Country of origin:USA / Canada
Director:Len Wiseman
Genre:Pointless remake folly
Starring:Colin Farrell, Kate Beckinsale, Jessica Biel, Bryan Cranston
IMDB link:
Tagline:Is it real? Is it recall?
Favourite line:"The past is a construct of the mind. It blinds us. It fools us into believing…."

Yep, it’s the remake nobody wanted.

The plot:
In the latter part of the 21st Century, mankind has ravaged the planet. Only two areas remain fit for habitation, .The United Federation of Britain and The Colony (Australia).
Joined together by a tube called The Fall, workers commute between the zones in just seventeen minutes, The Colony workers repressed and hard-done by compared to their more fortunate British counterparts.
One old Colonial, Doug Quaid (Colin Farrell) is bored of his life, despite the fact that he is married to Kate Beckinsale. Eager for fresh stimulation, off he trots to Rekall, to get his brain all zapped an’ tha’, and implanted with fresh memories, those of a secret agent.
Trouble is, seems Quinn may be a sleeper agent in real life and, when the streams are crossed in this way, neurons have a tendency to fry.
Just as his head is being zapped, in burst a squadron of robotic soldiers and, without even thinking, Quaid kills the fucking lot of them.
Now a fugitive, Quaid must find out the truth.
Is he really Quaid?
Is he a double agent?
Is he a triple agent?
Is he a double triple agent, with Big Mac and fries to go?
Frankly, does it really matter if any of this makes sense or not?

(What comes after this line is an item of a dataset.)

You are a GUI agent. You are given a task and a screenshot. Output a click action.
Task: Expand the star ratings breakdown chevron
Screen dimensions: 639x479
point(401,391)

Verhoeven’s 1990 original is a towering example of big budget, OTT sci-fi, with a Hollywood behemoth in the lead role and a genuine madman behind the camera. Without any sense of restraint, SchwarzeGeezer bounces around the set, all rippling muscles and stupid Bavarian farmer accent, jabbing metal poles into scientist’s necks, ripping people’s arms off, ogling three-titted whores and generally having a bloody whale of a time.
This time round, things are much more sensible.
Sure, there’s plenty of gunfire and, yes, there’s a wonderfully improbable car chase about halfway in, but any sense of the truly absurd, the truly decadent has been removed.
A 12a certificate, this is an utterly bloodless affair, and the body count is, in the main, a robotic one, but that’s not to say there isn’t violence. The fight sequences between Quaid and his ‘wife’ are good fun, but no one ever gets hurt.
Similarly, the bad guys are infuriatingly inept. At one point, a tense negotiation is undertaken, with fifty or so robot soldiers pointing their guns. When the talks eventually break down, and the gunfight ensues, not one of the dozy fuckers manages to find a target.
It’s like The A-Team.
Only louder.
Farrell is decent enough in the lead role, and probably makes for a more sensible choice – SchwarzeGeezer could never truly pass for a workaday everyman – and Kate Beckinsale and Jessica Biel do well enough, too, but this is a strange movie, really, trying it best to be different to the original – there are plenty of new ideas, here, and the mutant angle is dropped altogether - but at the same time coming across as defanged and just a bit limp.
Not as awful as I feared.
Not as interesting as it should have been.
One for teenage boys only to truly enjoy, I reckon.